[start of SOURCE TEXT]
The 4x speed increase and lower CPU overhead means it is now possible to move RAM only applications (for instance in-memory databases) to SSDs, keeping only the indexes in memory. Yeah, we've been going that way for a while, just seems we've come a long way from expensive Sun e6500's I was working with in just over a decade ago.
I was talking about these:
Note, though, it looks like if you are willing to pay for a U.2 connected drive, you can get 'em with the giant heatsinks you want:
available; not super cheap, but I'm not sure you'd want the super cheap consumer grade stuff in a server, anyhow.
but I object to the idea of putting SSDs on PCI-e cards for any but disposable "cloud" type servers (unless they are massively more reliable than any that I've seen, which I don't think is the case here.) just because with a U.2 connected hard drive in a U.2 backplane, I can swap a bad drive like I would swap a bad sata drive; an alert goes off and I head off to the co-lo as soon as convenient and I can swap the drive without disturbing users, whereas with a low-profile PCI-e card, I've pretty much gotta shut down the server, de-rack it, then make the swap, which causes downtime that must be scheduled, even if I have enough redundancy that there isn't any data loss.
M.2 has almost no place in the server market. U.2 does and will for the foreseeable future, but I'm not sure that it can serve the high-performance segment for long. It's not clear whether it will reach the limits on capacity, heat, or link speed first, but all of those limits are clearly much closer than for add-in cards.
No argument on m.2 - it's a consumer grade technology. No doubt, someone in the "cloud" space will try it... I mean, if you rely on "ephemeral disk" - well, this is just "ephemeral disk" that goes funny sooner than spinning disk.
But the problem remains, If your servers aren't disposable, if your servers can't just go away at a moment's notice, the form factor of add-in cards is going to be a problem for you, unless the add-in cards are massively more reliable than I think they are. Taking down a whole server to replace a failed disk is a no-go on most non-cloud applications...
Yes. The same conversation is happening right now in the living room, because security has forced three reboots in the last year, after having several years where simply by being xen and pv and using pvgrub (rather than loading a user kernel from the dom0) we haven't been vulnerable to the known privilege escalations. This is a lot more labor (and customer pain) when you can't move people.
No progress on that front yet, though.
RAID-0 is used as a way to get faster performance from spinning disk drives, as you can return parts of each read request from different (striped) drives.
You also get better write performance, as your writes are split across the drives.
My recent project, which was relatively small, played back a single video over 4 blended projectors. Each video frame was a 50MB uncompressed TGA file, 30 times a second. On a more complex show, you could be trying to play back multiple video streams simultaneously.
D3 - http://www.d3technologies.com/
and Pandora - http://www.coolux.de/products/pandoras-box-server/
are two of the big players in the industry.
Ouch! Not even a PNG?
I'm not an expert on the exact architecture, but I'm guessing that with uncompressed TGA you just throw the bits at the GPU and they get displayed, while if you have to uncompress images that first gets handled by the CPU (?).
The sort of people who need to know that but don't aren't going to learn it from a post on HN, and the sort of people who'll read it on HN mostly don't need to be told.
It's a pretty ineffective way to guard against data loss, you need backups.
[end of SOURCE TEXT]
[start of DATA EXCERPTS]
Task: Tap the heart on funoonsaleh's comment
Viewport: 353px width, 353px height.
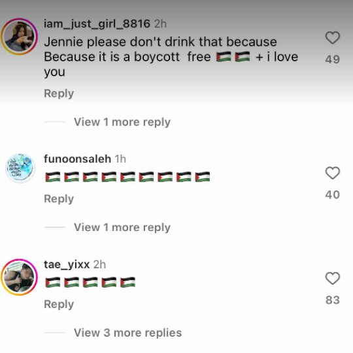Action: (333, 173)
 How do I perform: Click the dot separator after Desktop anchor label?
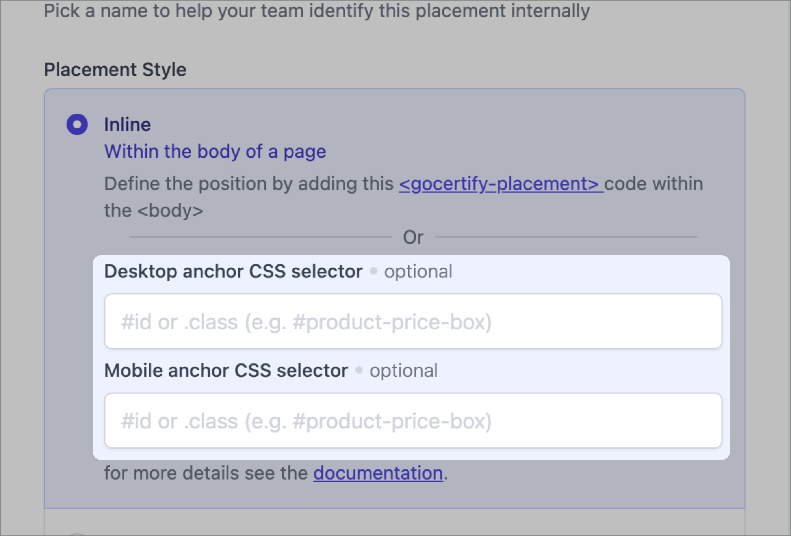[x=373, y=271]
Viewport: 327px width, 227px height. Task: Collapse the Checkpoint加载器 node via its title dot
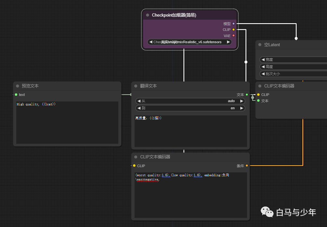click(148, 15)
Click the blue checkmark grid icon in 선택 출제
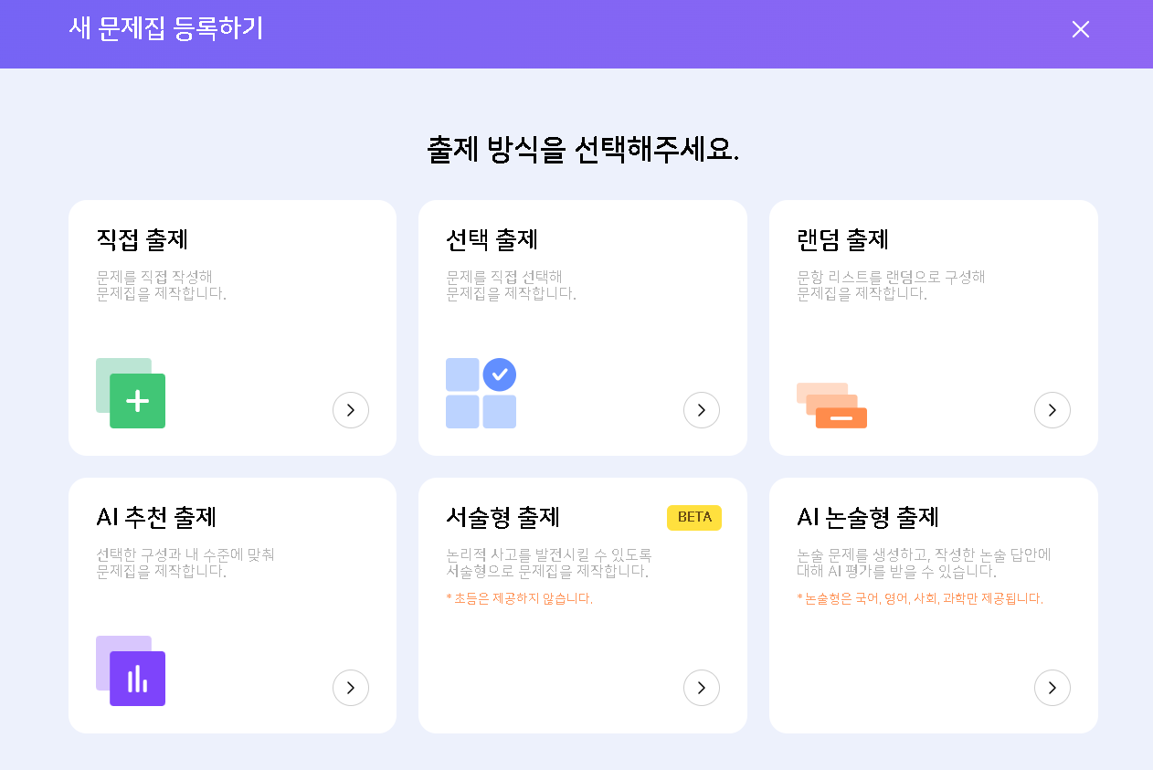The image size is (1153, 770). click(x=481, y=394)
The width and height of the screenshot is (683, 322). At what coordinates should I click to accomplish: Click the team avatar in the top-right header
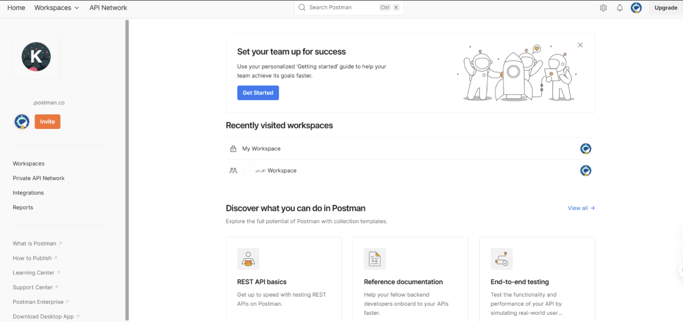tap(636, 8)
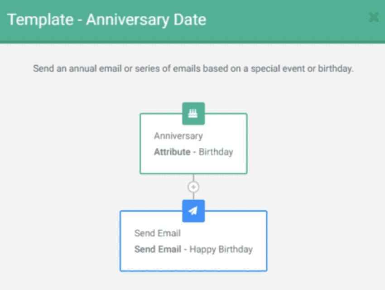The image size is (385, 290).
Task: Select the Anniversary trigger node box
Action: click(x=193, y=144)
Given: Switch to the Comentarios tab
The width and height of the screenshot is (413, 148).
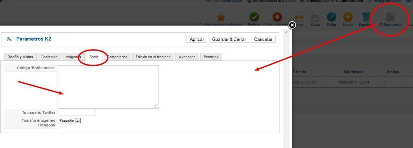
[end of DATA EXCERPTS]
SET EXERCISE 1: Copy the records from their first line through the line containing "The image size is (1153, 770).", substituting "Window" for "Viewport" and changing nothing else. Omit the pictures.
SET EXERCISE 2: Extend the forum thread on SSDs and server storage past its final post.
The forum thread and the records have no connection to each other.

TASK ANSWER 1:
Task: Tap the heart on funoonsaleh's comment
Window: 353px width, 353px height.
Action: (333, 173)
 How do I perform: Click the dot separator after Desktop anchor label?
[x=373, y=271]
Window: 327px width, 227px height. Task: Collapse the Checkpoint加载器 node via its title dot
click(148, 15)
Click the blue checkmark grid icon in 선택 출제
The image size is (1153, 770). click(x=481, y=394)

TASK ANSWER 2:
RAID [1-6] is an availability solution, saving the downtime of restoring from backup in the case of the most predictable disk failures. It doesn't help with all the other cases of data loss.
But would this in practice play well with the CPU prefetcher? If you're crunching sequential data can you expect the data in the L1 cache after the initial stall?
Main DDR3 RAM is something like 32GigaBYTES per second, and L1 cache is even further.
What I think the poster was talking about, is moving from disk-based databases to SSD-based databases. SSDs are much faster than hard drives.
L1 Cache, L2 Cache, L3 Cache, and main memory are all orders of magnitude faster than even the fastest SSDs today. Thinking about the "CPU prefetcher" when we're talking about SSDs or Hard Drives is almost irrelevant due to the magnitudes of speed difference.
"Finally, the unpredictable latency of SSD-based arrays - often called all-flash arrays - is gaining mind share. The problem: if there are too many writes for an SSD to keep up with, reads have to wait for writes to complete - which can be many milliseconds. Reads taking as long as writes? That's not the performance customers think they are buying."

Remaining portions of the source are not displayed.